All the war, conflict, and misery that has beset civilisation for centuries and longer may lead you to think human society is tragically defined by a constant clash of irreconcilable cultures.
Not so, according to a new study, which in fact found startling and optimistic evidence to the contrary: all cultures are actually bound by a common moral code of seven distinct shared rules and behaviours.
Based on a deep analysis of over 600 cultural records from 60 societies around the world – the largest sample ever in this field of study, the researchers say – there is empirically much more that unites us than divides us, in terms of moral values.
"Everyone everywhere shares a common moral code," says anthropologist Oliver Scott Curry from the University of Oxford.
"All agree that cooperating, promoting the common good, is the right thing to do."
Delving into a research database on cross-cultural variation called the Human Relations Area Files (HRAF, hosted by Yale University), Curry and fellow researchers sought to explore the theory that morality evolved in human cultures to promote cooperation.
To do so, they scanned for evidence of seven discrete moral behaviours across over 600,000 words of ethnographic accounts.
These cooperative behaviours and rules – the proposed universal moral code – are the following: helping family, helping your group, reciprocating, being brave, deferring to superiors (respect), dividing disputed resources (fairness), and respecting prior possession (property rights).
In their analysis, the team found that these seven rules were uniformly considered positive and morally good across the different cultures surveyed – never being construed as morally bad.
Also, the majority of these behaviours were observed in the majority of cultures, and with equal frequency across different regions of the world.
"We conclude that these seven cooperative behaviours are plausible candidates for universal moral rules," the authors write in their paper, "and that morality-as-cooperation could provide the unified theory of morality that anthropology has hitherto lacked."
Out of 962 observations of these principles, there was one rogue exception noted, among the Chuuk society of Micronesia: "to steal openly from others is admirable in that it shows a person's dominance and demonstrates that he is not intimidated by the aggressive powers of others", the researchers note – but found this hawkish trait to be a form of one of the cooperative values (bravery).
That aside, the universal code also means that conduct in opposition to the cooperative behaviours is considered as morally bad: neglecting kin, betraying your group, free-riding (not reciprocating), cowardice, disrespect, unfairness, and theft.
Not every society ranks or prioritises these social norms in the same way, but the fact that they are uniquely considered positive and observed in so many different societies goes a long way to supporting what is known in ethics as moral universalism, at the expense of the contrasting view, moral relativism.

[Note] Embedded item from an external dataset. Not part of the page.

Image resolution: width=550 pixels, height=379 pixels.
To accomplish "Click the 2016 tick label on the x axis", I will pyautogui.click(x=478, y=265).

"The debate between moral universalists and moral relativists has raged for centuries, but now we have some answers," Curry says.
"People everywhere face a similar set of social problems, and use a similar set of moral rules to solve them."
In a sometimes scary and divisive world, it's a useful, uplifting thing to keep in mind – a strong reminder of what we have in common, not what we don't.
The findings are reported in Current Anthropology.